==== EXCERPTED PASSAGE ====
Data center construction is experiencing tremendous, regionally specific growth, with the core Midwest states (IL, IN, OH, PA) being top locations.
The massive scale of AI/data center investment is absorbing significant capital market capacity, exemplified by a single company planning ~$1B in weekly debt issuance, which is likely pushing up corporate interest rates across the board.
A key economic challenge: roughly 75% of a data center's expense is chips, which have a 5-year depreciation cycle, forcing rapid capital recovery on massive investments.
The white-collar labor market remains soft, especially for new graduates, while the blue-collar/service labor market is tighter, contributing to persistent services wage growth and inflation.
Data centers are not major permanent job creators (35-100 FTEs for large facilities) but can be significant property tax revenue sources for local governments, like in Loudoun County, VA.
Oil price sensitivity: Every $10 increase in WTI adds ~0.2% to headline inflation and ~0.05% to core inflation over the next year, acting as a consumer headwind.
On consumption, lower-income households (up to the 80th percentile) spend ~4% of outlays on gasoline; current oil prices could push this to the 5-6% range.
A "K-shaped" economic recovery is evident, with certain Midwestern cities (Columbus, Indianapolis, Lexington, Louisville, Cincinnati) showing stronger post-COVID job growth.
Some consumer stress is easing as market rents have flatlined for about a year, and defaults are down slightly.
Markets are positioning for a US-Iran conflict resolution, creating volatility, but the ultimate trajectory depends on Iran's response to US de-escalation efforts.
====
TASK TO COMPLETE » Quote the passage from the economic notes on data centers, labor, and oil prices, from "The massive scale" to "on massive investments.", inclusive.
==== DATA SECTION ====
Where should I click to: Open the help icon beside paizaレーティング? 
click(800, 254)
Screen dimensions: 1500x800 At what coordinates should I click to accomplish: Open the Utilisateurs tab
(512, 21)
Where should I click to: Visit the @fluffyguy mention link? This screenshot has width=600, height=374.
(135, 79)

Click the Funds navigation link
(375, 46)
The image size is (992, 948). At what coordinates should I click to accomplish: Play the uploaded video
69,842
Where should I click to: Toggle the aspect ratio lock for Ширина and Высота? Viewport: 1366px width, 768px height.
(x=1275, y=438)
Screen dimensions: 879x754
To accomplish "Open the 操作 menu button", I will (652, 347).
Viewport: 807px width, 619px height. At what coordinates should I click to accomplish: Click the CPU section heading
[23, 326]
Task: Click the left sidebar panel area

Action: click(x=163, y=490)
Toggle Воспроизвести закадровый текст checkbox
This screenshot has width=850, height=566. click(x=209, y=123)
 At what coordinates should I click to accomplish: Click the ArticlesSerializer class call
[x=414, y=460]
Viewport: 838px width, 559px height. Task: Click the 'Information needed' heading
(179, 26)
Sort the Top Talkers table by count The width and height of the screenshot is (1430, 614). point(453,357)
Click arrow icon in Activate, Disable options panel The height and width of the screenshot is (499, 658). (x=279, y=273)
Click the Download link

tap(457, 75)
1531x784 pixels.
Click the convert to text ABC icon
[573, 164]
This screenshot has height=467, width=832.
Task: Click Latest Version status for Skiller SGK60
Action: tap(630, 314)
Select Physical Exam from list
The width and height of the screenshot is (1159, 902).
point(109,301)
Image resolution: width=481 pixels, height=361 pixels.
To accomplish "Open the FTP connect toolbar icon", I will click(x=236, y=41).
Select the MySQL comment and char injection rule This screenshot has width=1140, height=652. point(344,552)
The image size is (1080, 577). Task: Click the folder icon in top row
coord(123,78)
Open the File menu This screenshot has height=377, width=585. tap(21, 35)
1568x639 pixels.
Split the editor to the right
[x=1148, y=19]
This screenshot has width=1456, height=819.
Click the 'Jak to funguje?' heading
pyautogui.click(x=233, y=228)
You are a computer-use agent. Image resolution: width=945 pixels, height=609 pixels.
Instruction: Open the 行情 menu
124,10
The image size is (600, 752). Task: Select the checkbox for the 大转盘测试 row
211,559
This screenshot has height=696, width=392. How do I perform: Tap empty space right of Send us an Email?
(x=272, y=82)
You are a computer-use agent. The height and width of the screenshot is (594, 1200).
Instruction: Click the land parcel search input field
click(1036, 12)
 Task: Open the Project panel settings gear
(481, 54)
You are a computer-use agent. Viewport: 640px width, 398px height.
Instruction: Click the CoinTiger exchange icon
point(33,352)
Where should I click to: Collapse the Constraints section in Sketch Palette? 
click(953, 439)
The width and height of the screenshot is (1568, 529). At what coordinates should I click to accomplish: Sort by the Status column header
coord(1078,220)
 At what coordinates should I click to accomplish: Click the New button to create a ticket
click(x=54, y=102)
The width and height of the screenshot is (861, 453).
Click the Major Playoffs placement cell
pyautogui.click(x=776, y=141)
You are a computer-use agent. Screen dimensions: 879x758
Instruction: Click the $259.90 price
====
SOLUTION FOR THIS TASK »
The massive scale of AI/data center investment is absorbing significant capital market capacity, exemplified by a single company planning ~$1B in weekly debt issuance, which is likely pushing up corporate interest rates across the board.
A key economic challenge: roughly 75% of a data center's expense is chips, which have a 5-year depreciation cycle, forcing rapid capital recovery on massive investments.